Aggregation Functions
Microsoft SQL Server Analysis Services provides functions to aggregate measures along the dimensions that are contained in measure groups. By default, measures are summed along each dimension. However, the AggregateFunction property lets you modify this behavior. The additivity of an aggregation function determines how the measure is aggregated across all the dimensions in the cube. Aggregation functions fall into three levels of additivity:
Additive
An additive measure, also called a fully additive measure, as name suggest can be aggregated along all the dimensions that are included in the measure group that contains the measure, without restriction.
Semiadditive
A semiadditive measure can be aggregated along some, but not all, dimensions that are included in the measure group that contains the measure. For example, a measure that represents the quantity available for inventory can be aggregated along a geography dimension to produce a total quantity available for all warehouses, but the measure cannot be aggregated along a time dimension because the measure represents a periodic snapshot of quantities available. Aggregating such a measure along a time dimension would produce incorrect results.
Nonadditive
A nonadditive measure cannot be aggregated along any dimension in the measure group that contains the measure. Instead, the measure must be individually calculated for each cell in the cube that represents the measure.
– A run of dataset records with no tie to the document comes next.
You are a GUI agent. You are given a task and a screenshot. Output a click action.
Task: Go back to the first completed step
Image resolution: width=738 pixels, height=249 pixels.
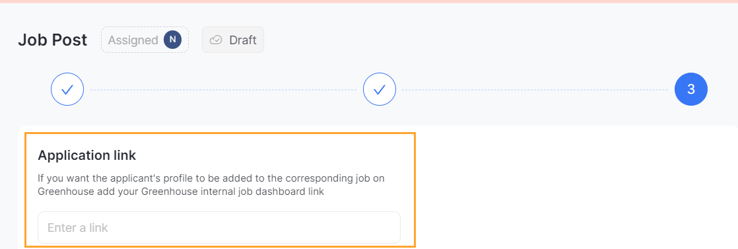tap(67, 89)
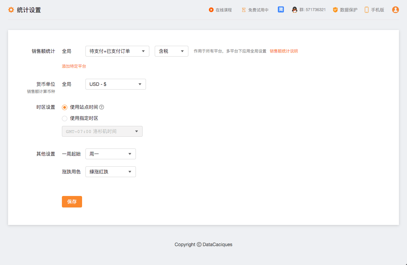Select the 使用站点时间 radio button
Viewport: 407px width, 265px height.
tap(65, 107)
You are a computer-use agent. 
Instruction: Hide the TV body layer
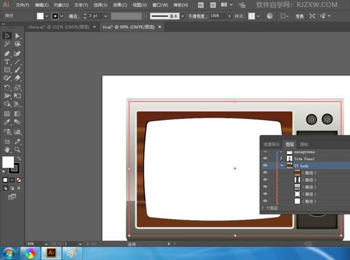(x=264, y=166)
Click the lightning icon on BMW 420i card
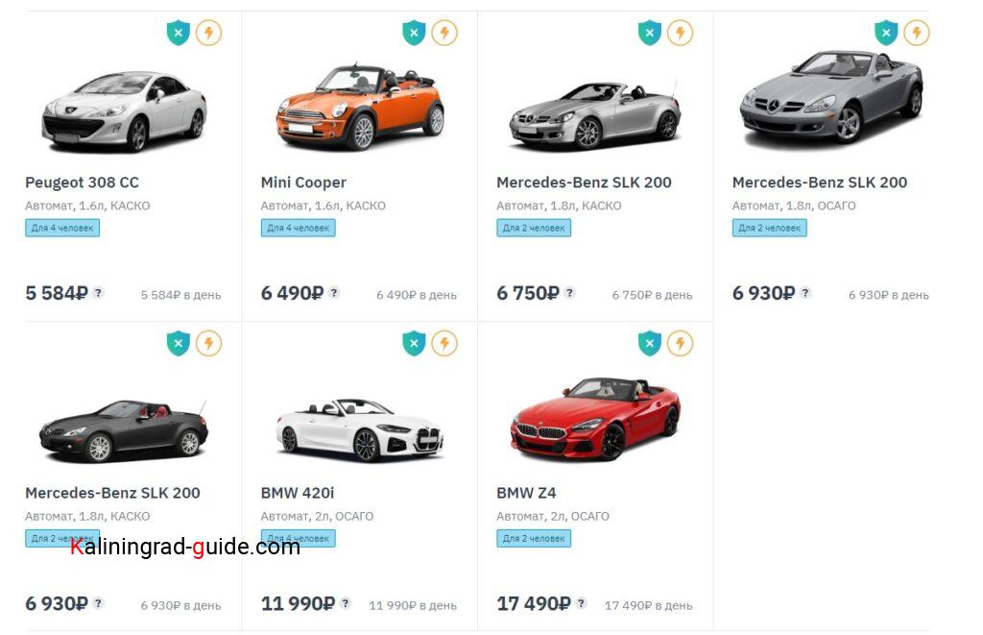The image size is (983, 635). coord(444,343)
For example, a calculated measure that returns a percentage, such as profit margin, cannot be aggregated from the percentage values of child members in any dimension.
The following table lists the aggregation functions in Analysis Services, and describes both the additivity and expected output of the function.
SUM
If a measure's Aggregate Function property value is Sum, the measure value for a cube cell is calculated by adding the values in the measure's source column from only the rows for the combination of members that defines the cell and the descendants of those members.
Fig1. Shows [Sales Amount] as the sum of values of categories for a particular day of month.
Count
If a measure's Aggregate Function property value is Count, the measure value for a cube cell is calculated by adding the number of values in the measure's source column from only the rows for the combination of members that defines the cell and the descendants of those members.
Fig2. Shows [Customer Count] as the no. of records particular to a product category in a state.It is a count of rows instead of sum of the values in those rows.
Min
If a measure's Aggregate Function property value is Min, the measure value for a cube cell is calculated by taking the lowest value in the measure's source column from only the rows for the combination of members that defines the cell and the descendants of those members.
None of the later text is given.